### Source extract:

▽

Wednesday, November 18, 2009

Oh, deer

I am sure you’ve been asked the question a thousand times: “Dad, is this the place where the deer ate my hair?”
And I am sure you answered as I did: “Yes, and your popcorn.”
My family and I took a weekend trip to visit family in Atlanta, and one of the stops on the journey was the scene of the aforementioned deer hair/popcorn incident. But more on that later.
Our first stop in Atlanta was at a Red Robin restaurant. I had never eaten at one, but had been told good things. I consider myself the world’s foremost expert on hamburgers – even more so than the Hamburglar – and know a good burger. I told my wife that I was somewhat concerned when we drove past a Fuddrucker’s and a Steak ’n Shake to get to Red Robin. I tell you that because I think I have come up with Red Robin’s new slogan: “You will drive past a Fuddrucker’s and a Steak ’n Shake to get to a Red Robin.” And I don’t mean that as a slight to those two places, which are outstanding burger places. But at Red Robin, I ordered the Royal Red Robin – a burger topped with a fried egg and bacon. It’s like eating a delicious barnyard. Any place that offers an onion ring tower is OK by me.
The next day, we started our morning by heading to Ikea. I am sure most of your are familiar with the Swedish furniture company. But unless you have been to the store, you cannot fathom the awesomeness that encompasses an Ikea store. Sure there are tons of cool stuff for relatively cheap. But here’s the key part of an Ikea store – they have a place to check your kids.
Seriously. You just give ’em your kids, and they take them. No questions asked (not even “Do they bite?”)

△

### Problems to solve:
(a) List every business named in the blog post, each once.
(b) Copy the blog post word for word from "Wednesday, November 18, 2009" up to and including "on that later.".

### Records provided:
▽

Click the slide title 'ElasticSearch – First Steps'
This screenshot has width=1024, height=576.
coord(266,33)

△
▽

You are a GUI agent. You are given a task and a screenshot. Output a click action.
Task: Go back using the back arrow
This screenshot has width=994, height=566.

△

### Solutions for each task:
(a)
Red Robin
Fuddrucker’s
Steak ’n Shake
Ikea

(b)
Wednesday, November 18, 2009

Oh, deer

I am sure you’ve been asked the question a thousand times: “Dad, is this the place where the deer ate my hair?”
And I am sure you answered as I did: “Yes, and your popcorn.”
My family and I took a weekend trip to visit family in Atlanta, and one of the stops on the journey was the scene of the aforementioned deer hair/popcorn incident. But more on that later.